11 (1996) 1 SCC 542 7
7. Proceeding to the argument that an opportunity of pre-decisional hearing in relation to grant of sanction under Section 19 of the Act should be read into cases referable to clause (e) of Section 13(1) of that Act in view of the fundamental right to life guaranteed under Article 21 of the Constitution, we cannot but say that even the soaring horizons sought to be developed to the concept of right to life and the doctrine of dignity of individual do not prompt us to hold that such right as attempted to be projected on behalf of the Appellant inheres, either as a fundamental right or as a legal right. As to whether there is a statutory right and a legal right, even otherwise; we have already answered in the negative. The vires of Section 19 of the Act is not under challenge. That notwithstanding, we are unable to see that any lawful enquiry, investigation or prosecution or grant of sanction to carry forward such a prosecution would impair the dignity of an individual or the fundamental right to life as enshrined in Article 21 of the Constitution merely because the administrative function of the competent authority to grant sanction is not made dependent on any opportunity of hearing being extended to the public servant concerned.
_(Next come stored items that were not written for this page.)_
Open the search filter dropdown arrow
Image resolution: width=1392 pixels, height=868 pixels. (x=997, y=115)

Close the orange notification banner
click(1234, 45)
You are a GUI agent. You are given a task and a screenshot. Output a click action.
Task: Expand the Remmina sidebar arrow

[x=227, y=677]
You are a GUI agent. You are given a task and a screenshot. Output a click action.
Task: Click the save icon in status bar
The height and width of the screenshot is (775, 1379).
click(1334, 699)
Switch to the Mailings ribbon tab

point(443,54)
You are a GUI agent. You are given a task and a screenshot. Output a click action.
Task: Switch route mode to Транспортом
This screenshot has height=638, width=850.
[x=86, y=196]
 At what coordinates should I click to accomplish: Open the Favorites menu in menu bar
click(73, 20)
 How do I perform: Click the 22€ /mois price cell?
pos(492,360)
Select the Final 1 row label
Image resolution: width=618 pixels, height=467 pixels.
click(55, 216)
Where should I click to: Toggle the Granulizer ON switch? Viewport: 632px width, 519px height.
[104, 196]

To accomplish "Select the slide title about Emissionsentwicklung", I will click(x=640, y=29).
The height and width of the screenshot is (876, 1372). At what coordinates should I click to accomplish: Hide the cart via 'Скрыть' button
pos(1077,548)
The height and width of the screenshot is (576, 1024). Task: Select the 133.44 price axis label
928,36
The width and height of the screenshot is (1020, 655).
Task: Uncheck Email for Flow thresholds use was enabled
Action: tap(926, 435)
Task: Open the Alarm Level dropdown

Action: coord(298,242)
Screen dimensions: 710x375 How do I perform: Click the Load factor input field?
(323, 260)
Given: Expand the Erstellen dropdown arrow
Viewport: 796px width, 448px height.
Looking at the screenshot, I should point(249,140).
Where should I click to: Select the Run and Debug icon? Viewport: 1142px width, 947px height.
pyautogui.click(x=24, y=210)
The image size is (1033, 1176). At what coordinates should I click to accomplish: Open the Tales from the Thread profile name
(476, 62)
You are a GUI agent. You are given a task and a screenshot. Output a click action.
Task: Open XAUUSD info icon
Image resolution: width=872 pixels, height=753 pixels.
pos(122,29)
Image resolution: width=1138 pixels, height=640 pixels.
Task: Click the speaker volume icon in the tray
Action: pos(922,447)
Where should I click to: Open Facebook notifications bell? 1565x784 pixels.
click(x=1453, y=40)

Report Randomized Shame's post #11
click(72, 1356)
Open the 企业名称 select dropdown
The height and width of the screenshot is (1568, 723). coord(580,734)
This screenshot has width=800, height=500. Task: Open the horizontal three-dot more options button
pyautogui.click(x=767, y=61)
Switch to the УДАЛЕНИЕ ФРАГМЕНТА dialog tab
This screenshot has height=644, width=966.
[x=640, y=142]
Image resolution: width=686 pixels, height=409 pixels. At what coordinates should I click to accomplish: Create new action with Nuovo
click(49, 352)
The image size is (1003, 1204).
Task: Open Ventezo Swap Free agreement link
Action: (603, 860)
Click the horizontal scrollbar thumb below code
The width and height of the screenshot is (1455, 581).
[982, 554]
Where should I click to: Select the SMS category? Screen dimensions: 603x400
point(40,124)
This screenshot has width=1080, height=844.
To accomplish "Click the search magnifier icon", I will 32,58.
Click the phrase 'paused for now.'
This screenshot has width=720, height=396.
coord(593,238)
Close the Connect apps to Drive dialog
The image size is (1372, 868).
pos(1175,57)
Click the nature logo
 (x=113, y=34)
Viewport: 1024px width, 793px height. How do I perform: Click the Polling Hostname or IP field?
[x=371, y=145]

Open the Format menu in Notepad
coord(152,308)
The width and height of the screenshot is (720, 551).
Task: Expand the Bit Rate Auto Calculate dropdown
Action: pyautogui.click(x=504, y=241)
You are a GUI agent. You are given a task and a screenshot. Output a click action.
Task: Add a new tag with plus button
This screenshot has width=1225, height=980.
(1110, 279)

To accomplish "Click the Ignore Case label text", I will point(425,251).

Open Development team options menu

Prudent balancing of the entitlements of all stakeholders in such matters advise us not to ignore the fact that the private interest of the public servant concerned cannot be pushed forward at the cost of the requirement to proceed against erring public servants, in accordance with law. We therefore negative the plea raised in this regard on behalf of the Appellant by reiterating the reference made by the learned Single Judge to the judgment of the Apex Court in Manzoor Ali Khan v. Union of India12; to the following effect:
"A fine balance has to be maintained between need to protect a public servant against mala fide prosecution on the one hand and the object of upholding the probity in public life in prosecuting the public servant against whom prima facie material in support of allegation of corruption exists, on the other hand."
12 (2015) 2 SCC 33 8
8. For the aforesaid reasons, we do not find any reason to interfere with the impugned judgment.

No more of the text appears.